= Cal O'Driscoll =

Irish actor

Cal Arnold O'Driscoll (born ) is an Irish actor and filmmaker. He was named Ireland’s youngest film-maker of the year in 2020 at the Fresh Film Festival. In 2025, he won the Breakthrough Talent Award at the Royal Television Society Republic of Ireland Awards. His television roles have included Prince Edward in Netflix historical drama series Vikings: Valhalla (2024), and the role of Con in comedy-horror series Video Nasty (2025).

==Career==
He is from Dublin, Ireland, and started-out in production as a young man, initially making YouTube videos at the age of eight years-old. In 2020, won the title of Ireland's Young Filmmaker of the Year 2020 at the Fresh Film Festival. This Came about following the production of his film Pirates, which is centred around a pirate radio station and set in the 1980s.
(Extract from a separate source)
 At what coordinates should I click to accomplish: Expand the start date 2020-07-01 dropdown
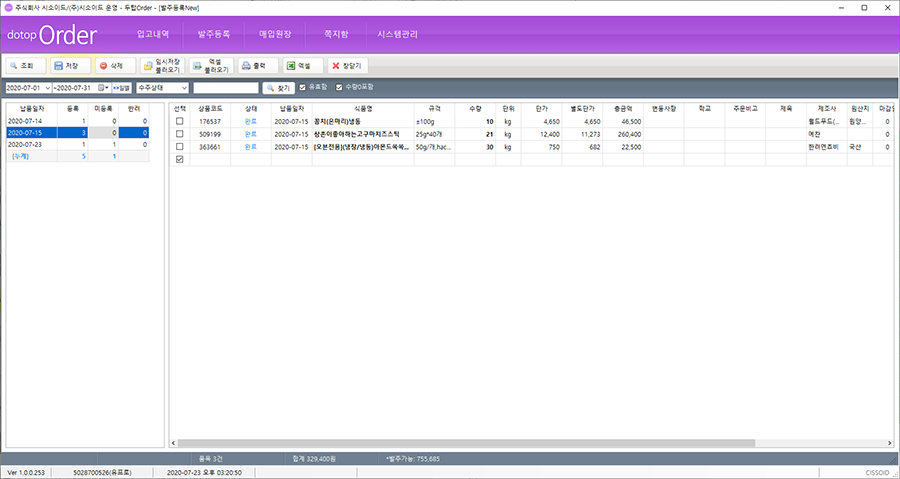[x=47, y=88]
As an actor he appeared in The Windermere Children, a BBC film, in 2020.

He played Prince Edward (a young Edward the Confessor) in Netflix historical drama series Vikings: Valhalla. In 2024, he had roles in Sanctuary: A Witch's Tale and Channel 5 thriller series The Teacher. He also played John in the Ariane Labed independent film September Says, which premiered at the Cannes Film Festival.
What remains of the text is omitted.